● **What to work on**: From the entries below, list each line with "computer".

● **Record set**:
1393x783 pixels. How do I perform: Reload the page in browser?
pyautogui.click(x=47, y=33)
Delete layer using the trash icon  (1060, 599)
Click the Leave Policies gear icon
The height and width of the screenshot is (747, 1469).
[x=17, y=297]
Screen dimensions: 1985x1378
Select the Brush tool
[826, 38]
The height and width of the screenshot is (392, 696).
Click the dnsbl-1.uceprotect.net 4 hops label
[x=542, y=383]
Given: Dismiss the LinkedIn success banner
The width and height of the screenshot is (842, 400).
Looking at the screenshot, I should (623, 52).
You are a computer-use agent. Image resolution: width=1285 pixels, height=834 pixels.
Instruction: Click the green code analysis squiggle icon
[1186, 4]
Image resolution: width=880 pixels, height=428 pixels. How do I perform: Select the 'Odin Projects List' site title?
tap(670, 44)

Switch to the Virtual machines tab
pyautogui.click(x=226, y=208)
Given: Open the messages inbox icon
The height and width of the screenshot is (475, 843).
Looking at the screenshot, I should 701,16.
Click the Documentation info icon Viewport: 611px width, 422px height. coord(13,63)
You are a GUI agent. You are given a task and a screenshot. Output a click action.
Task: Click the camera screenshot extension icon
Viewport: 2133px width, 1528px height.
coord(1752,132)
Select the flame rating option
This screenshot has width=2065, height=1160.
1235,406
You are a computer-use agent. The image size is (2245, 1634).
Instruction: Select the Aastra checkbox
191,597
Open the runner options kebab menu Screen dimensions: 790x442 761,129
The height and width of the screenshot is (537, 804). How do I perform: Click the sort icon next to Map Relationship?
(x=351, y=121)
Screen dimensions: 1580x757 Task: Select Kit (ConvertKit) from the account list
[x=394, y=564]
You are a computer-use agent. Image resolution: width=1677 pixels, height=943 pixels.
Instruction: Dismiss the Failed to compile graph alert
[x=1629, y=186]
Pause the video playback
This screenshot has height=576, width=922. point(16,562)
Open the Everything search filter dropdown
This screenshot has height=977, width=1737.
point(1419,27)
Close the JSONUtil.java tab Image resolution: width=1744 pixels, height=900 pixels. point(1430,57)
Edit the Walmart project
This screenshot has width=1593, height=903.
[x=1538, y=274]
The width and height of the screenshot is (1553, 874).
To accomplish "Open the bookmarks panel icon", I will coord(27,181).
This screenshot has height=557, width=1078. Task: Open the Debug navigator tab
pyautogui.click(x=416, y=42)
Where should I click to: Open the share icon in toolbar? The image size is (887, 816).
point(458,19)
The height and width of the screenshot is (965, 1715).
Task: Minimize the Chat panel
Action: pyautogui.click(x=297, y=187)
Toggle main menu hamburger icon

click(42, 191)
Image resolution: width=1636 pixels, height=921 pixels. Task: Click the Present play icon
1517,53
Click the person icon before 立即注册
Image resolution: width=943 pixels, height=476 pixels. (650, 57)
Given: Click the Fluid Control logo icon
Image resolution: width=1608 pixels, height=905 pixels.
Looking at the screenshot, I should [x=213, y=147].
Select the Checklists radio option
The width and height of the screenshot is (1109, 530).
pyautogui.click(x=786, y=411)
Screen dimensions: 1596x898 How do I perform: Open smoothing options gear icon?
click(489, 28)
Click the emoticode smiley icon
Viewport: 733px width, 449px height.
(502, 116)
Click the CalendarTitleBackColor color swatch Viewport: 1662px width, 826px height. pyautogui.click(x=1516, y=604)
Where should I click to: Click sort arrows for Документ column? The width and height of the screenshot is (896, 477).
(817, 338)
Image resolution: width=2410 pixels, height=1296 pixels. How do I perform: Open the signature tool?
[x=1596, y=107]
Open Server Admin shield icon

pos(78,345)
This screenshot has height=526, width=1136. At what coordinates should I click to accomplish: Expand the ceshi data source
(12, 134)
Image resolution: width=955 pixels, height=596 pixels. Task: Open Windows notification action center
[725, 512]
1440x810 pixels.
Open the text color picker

● **Answer below**:
You are a computer-use agent. Image resolution: width=1285 pixels, height=834 pixels.
You are a computer-use agent. The image size is (2245, 1634).
You are a computer-use agent. Image resolution: width=1677 pixels, height=943 pixels.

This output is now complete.